■ THE PROBLEM
Everything from the line containing "Task: Click the 系列名 column header" to the last line of the listing below should be restated exactly, both ends included, with nothing added and the pictures omitted.
--
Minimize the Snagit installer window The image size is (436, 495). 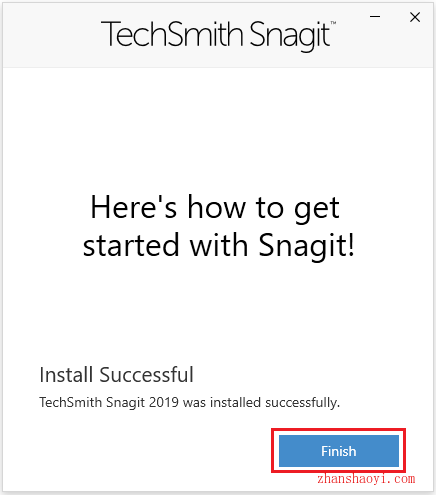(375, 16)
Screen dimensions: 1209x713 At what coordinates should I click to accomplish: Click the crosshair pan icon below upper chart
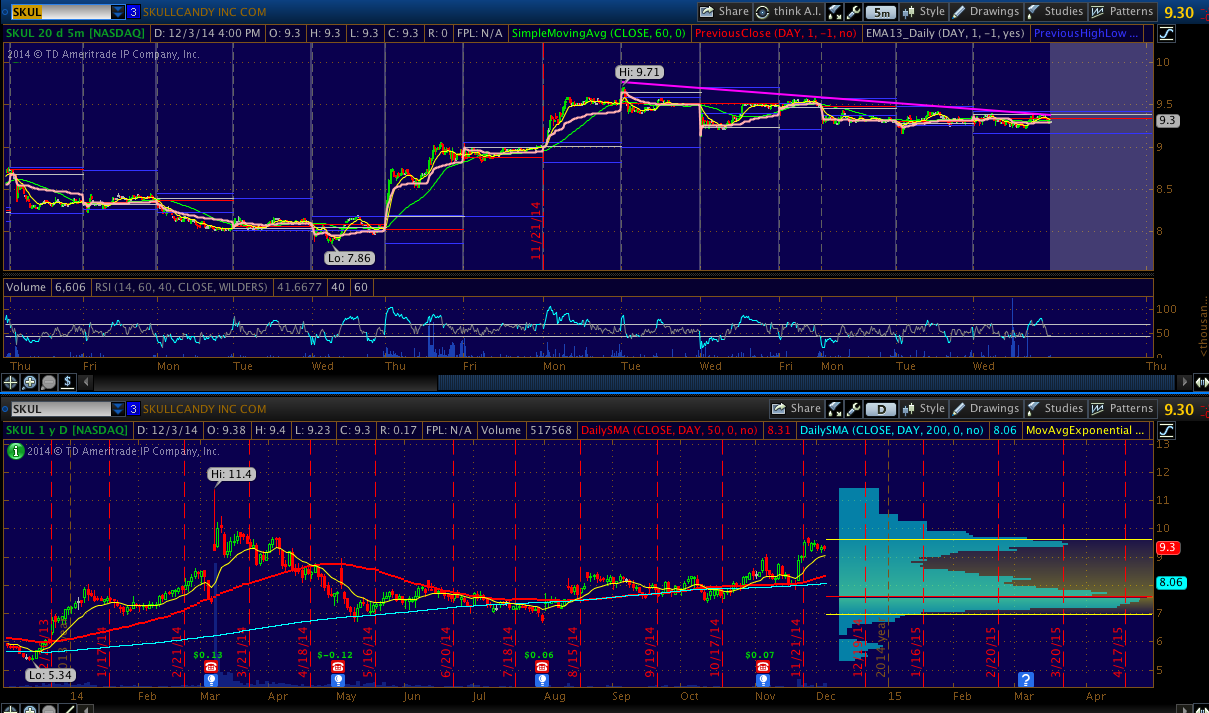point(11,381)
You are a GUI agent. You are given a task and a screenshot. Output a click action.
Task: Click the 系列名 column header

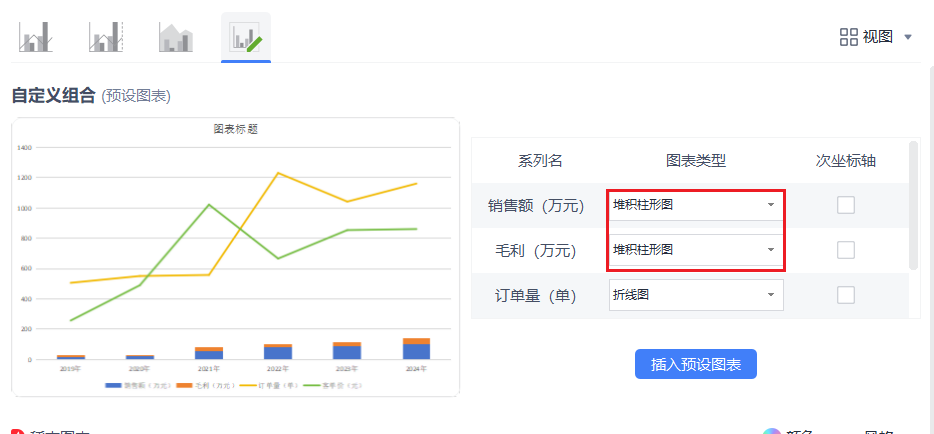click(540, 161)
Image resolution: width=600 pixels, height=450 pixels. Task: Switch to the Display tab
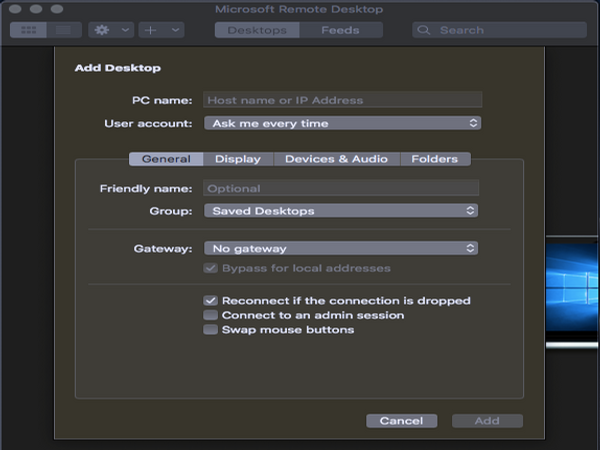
--
■ YOUR SOLUTION
Task: Click the 系列名 column header

click(540, 161)
Image resolution: width=600 pixels, height=450 pixels. Task: Switch to the Display tab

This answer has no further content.